これもかなり屈折したタイトルのコラムですが、中身は真っ当です(たぶん)。

 若いころは、「募金」が大嫌いでした。人前でこれ見よがしにいかにも「よい人」であるかのように振る舞うというのは偽善的だ、「善行」は人前でやるものではない、などと思っていました。もちろん、ふだんの生活でもそういう態度です。友人たちと話をするときでも、わざと相手の欠点を声高にあげつらったり、きつい言い方をあえてしたりしていました。それを、「わたしは口が悪いんだ」とうそぶいて開き直り、そのくせ、「わたしは口は悪いが、それは相手のことを思ってのことで、本当はよい人間なのだ」ということを言外に匂わせたりもしていたのでした。早い話が、「偽悪者」を気取っていた、というわけです。 

 で、その結果どういうことになったか。といえば、当然ながら、人間関係はどんどん壊れ、友人もどんどん失い、気がつけばわたしをめぐる状況は、たいそう困ったものとなってしまっていたのでした。 わたし自身、孤独が好きなわけでもなければ人から憎まれることを愛好していたわけでも決してありません。ただ、「偽悪者」というスタイルが格好よい生き方である、と思い込んでいただけなので す。しかし、その結果があまりにとほほな事態を招いたため、わたしはやむなくこれまでの生き方を総決算し、反省する必要に迫られました。自分のどうしようもな い過去を、振り返りたくはないのですが振り返り、叫び出したいような恥ずかしい記憶のフラッシュバックに耐えながら、なんとか世の中でやっていける人間になろうと修正を重ね、とりあえず今日までたどりついています。 

 で、今は思うのです。「偽善だっていいじゃないか」と。たとえそれが、安普請な自分をその実態以上によく見せたい、というつまらない虚栄心や、自分の利益だけを考えたあさましい利己心からの振る舞いであっても、そのことで世の中が多少なりともよくなり、困難を抱えた人のためになるのなら、それは結果としてみれば立派な「善行」です。心の中なんて見ることはできません。たとえ腹の中でどんなどす黒いことを思っていたとしても、エスパーでもない限り他人にはわかりません。だったら、「偽悪者」として生きて、買わなくてもいい恨みを人から買うより、「偽善者」でかまわないから世のため人のためになることをして人々から褒めそやされるほうが、楽しい人生になるに決まっています。褒められてうれしくない人はそういませんから、「善行」 を繰り返すことにもなるでしょ う。

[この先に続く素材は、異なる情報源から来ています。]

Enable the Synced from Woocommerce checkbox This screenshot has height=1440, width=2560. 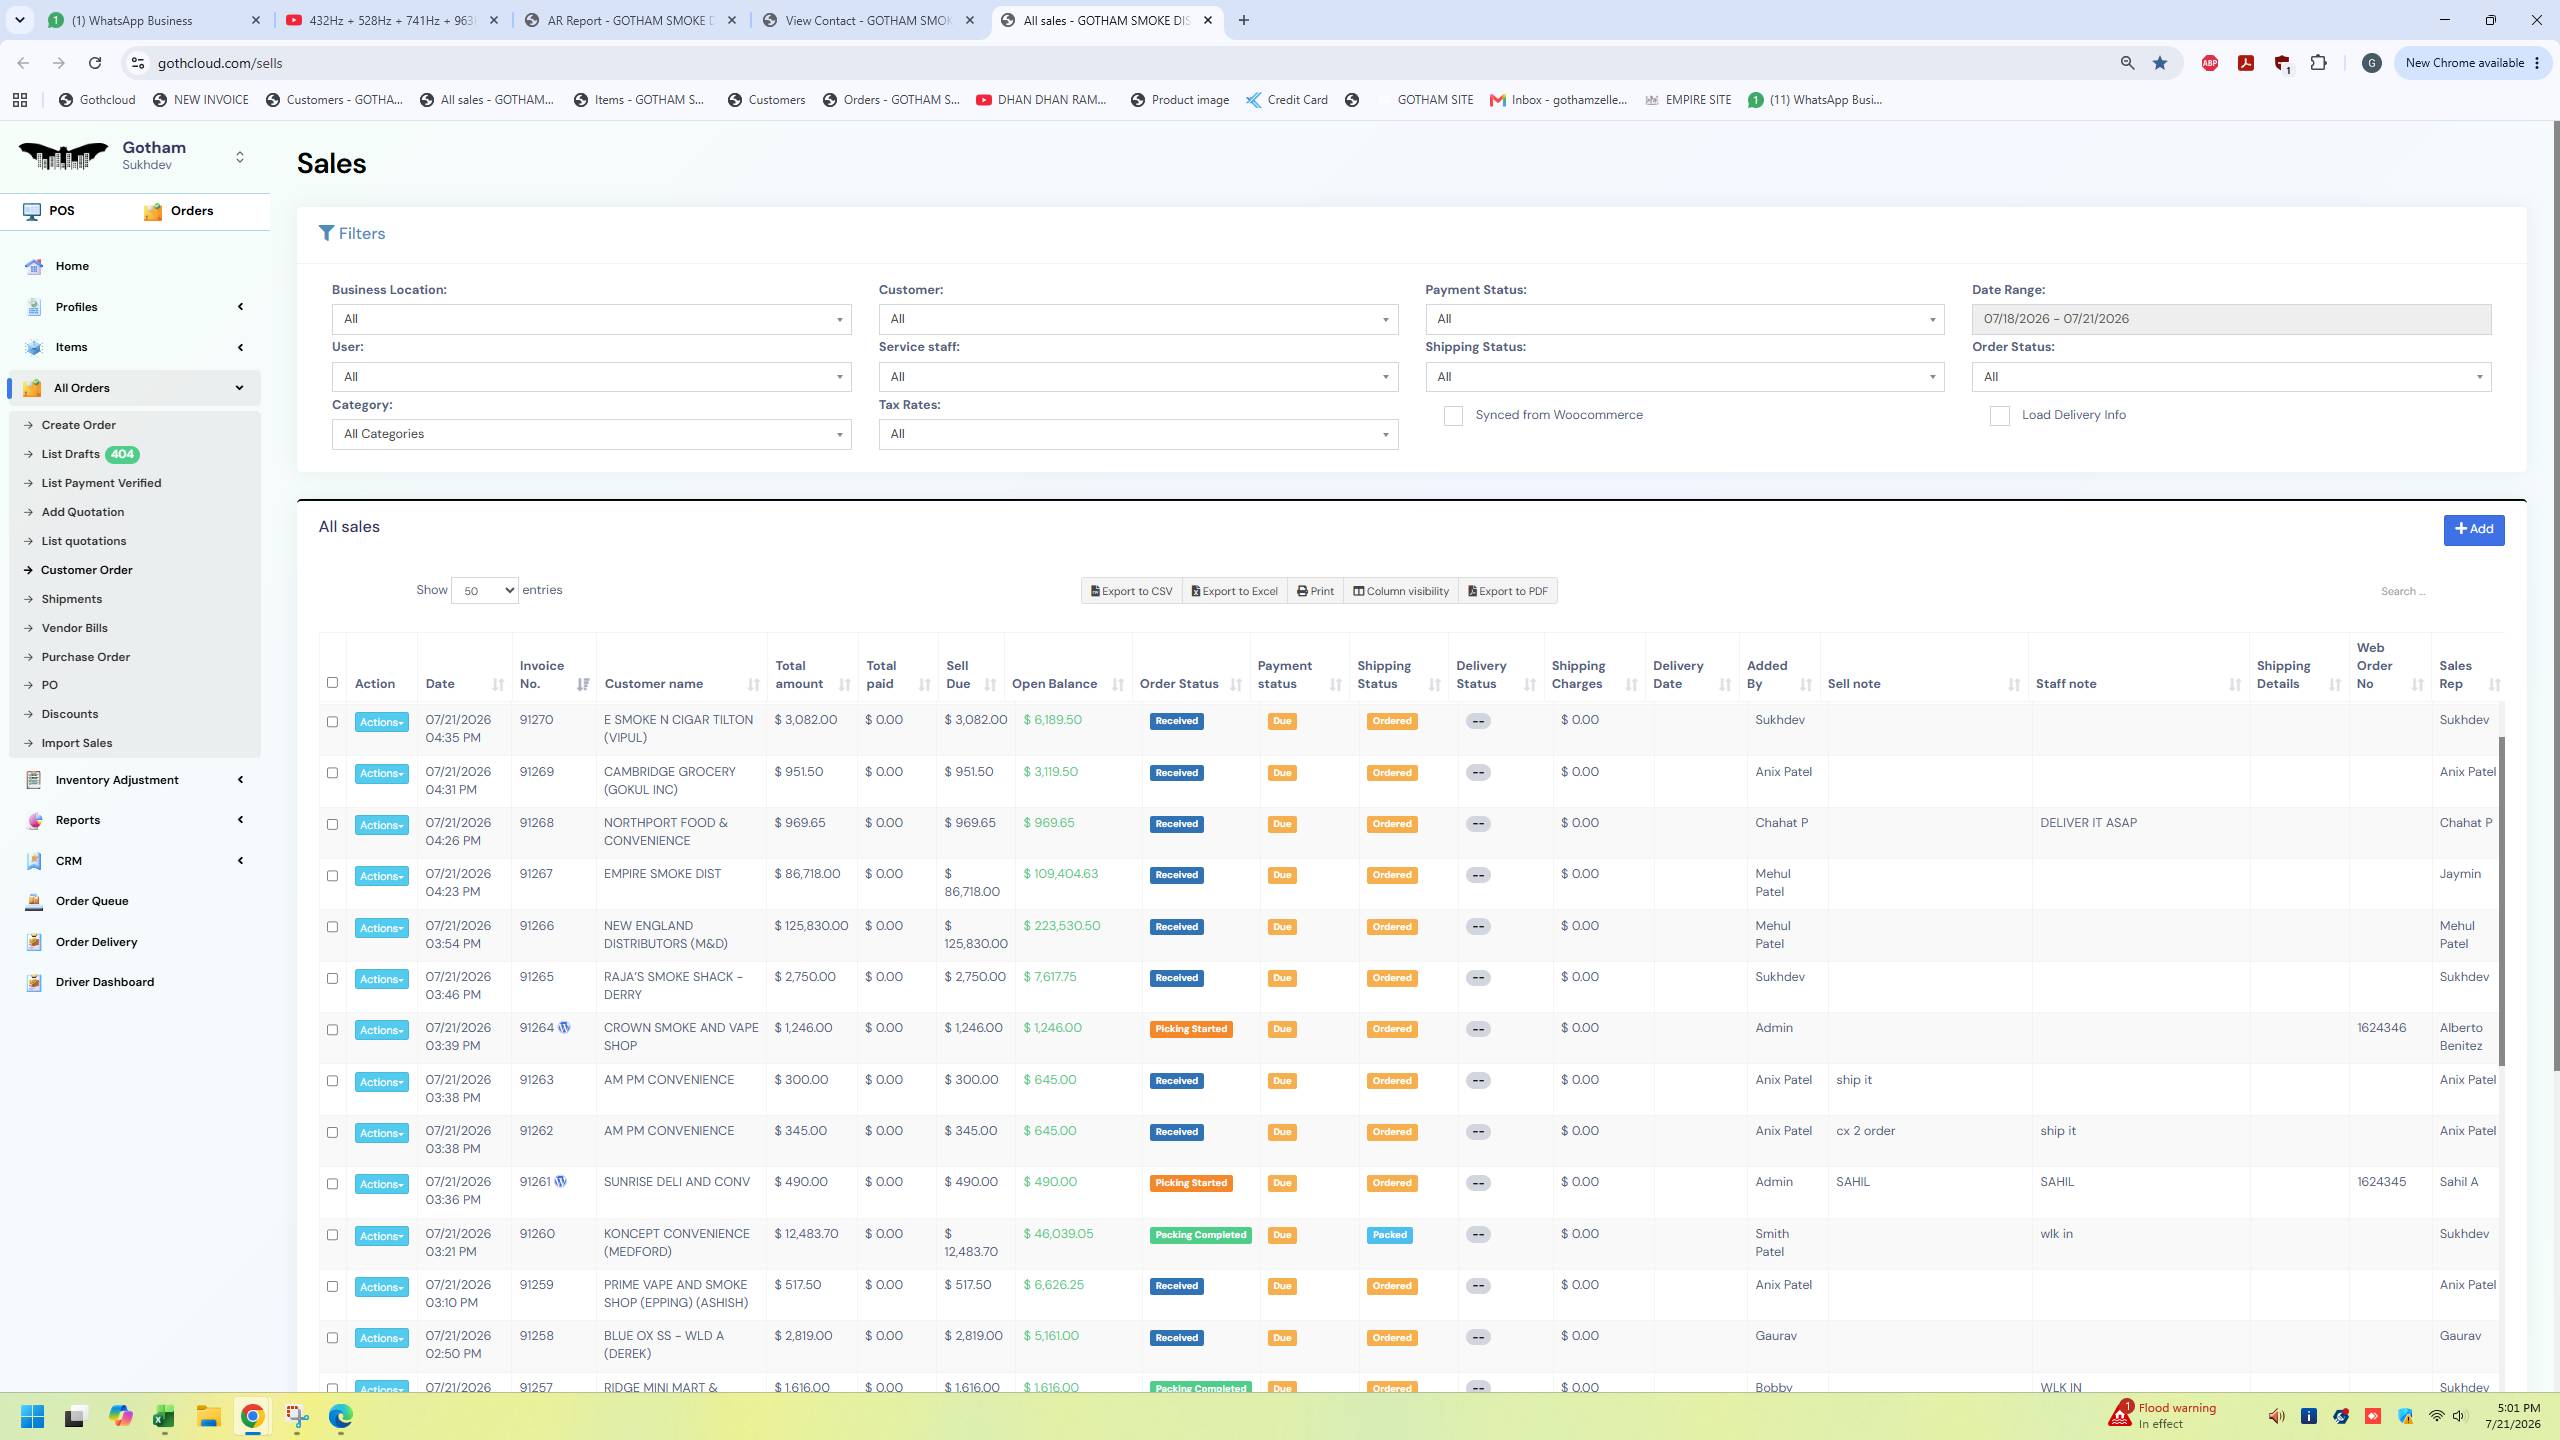[x=1453, y=416]
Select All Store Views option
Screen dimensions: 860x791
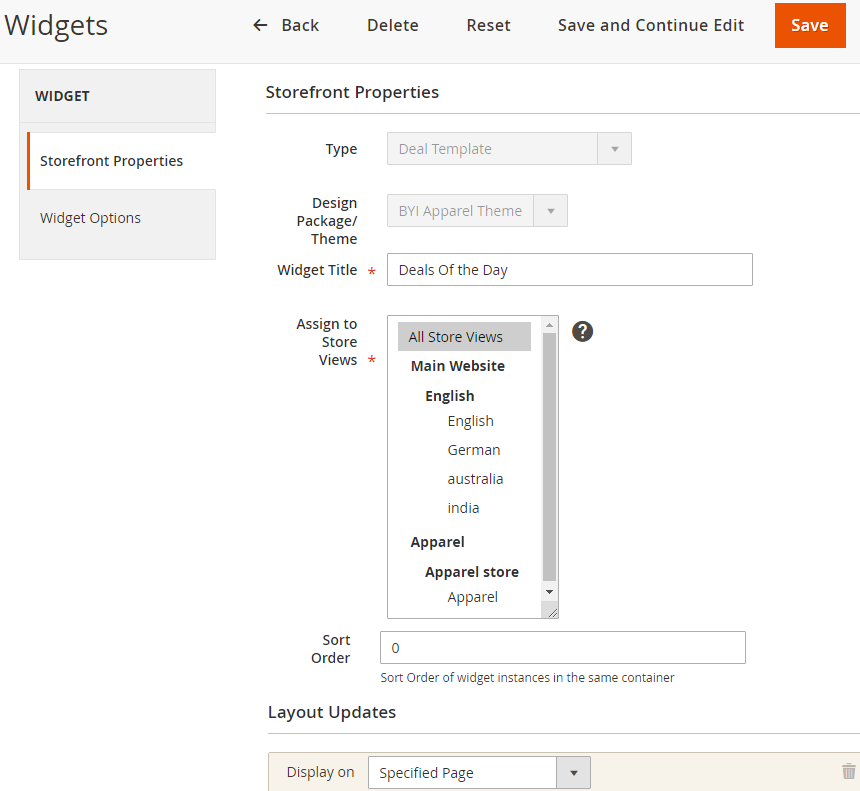[456, 337]
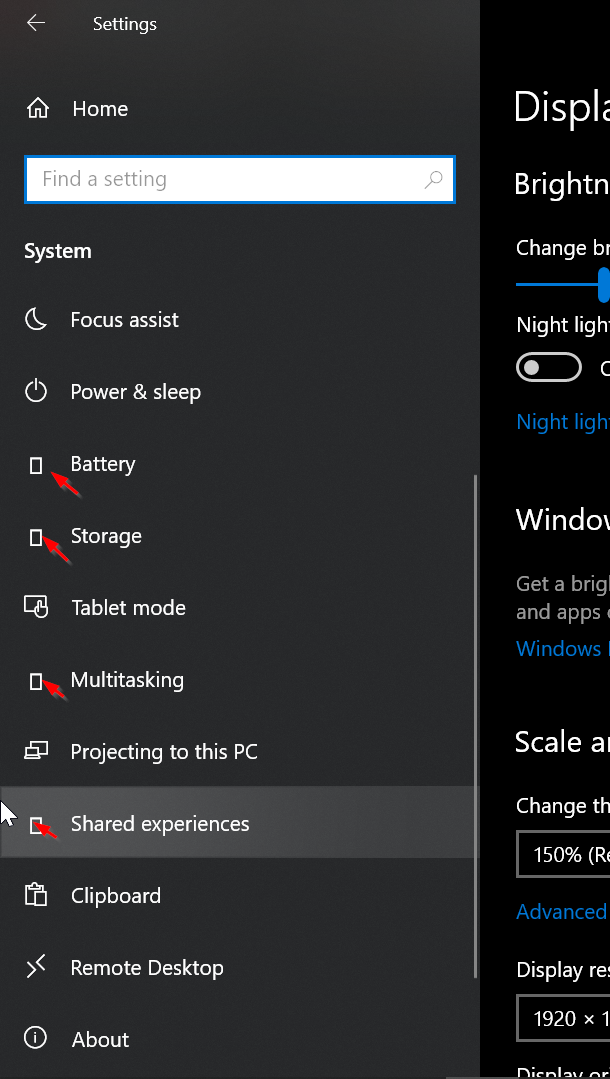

するとそのうち「偽善者」だったはずの人が本物の「善人」になる、ということだってあるのではないでしょうか。 

 東日本大震災で、多くの芸能人や有名人が多額の寄付を寄せたり、救援ボランティア活動を行ったりしています。そのことを「売名行為だ」と冷ややかに見る人もいるようです。でも、いいではないですか。その「売名行為」が、 今現在苦しんでいる人々を救うための一助となるのですから。そういう意味で、「偽善」もまぎれもない「善」である、とわたしは思うのです。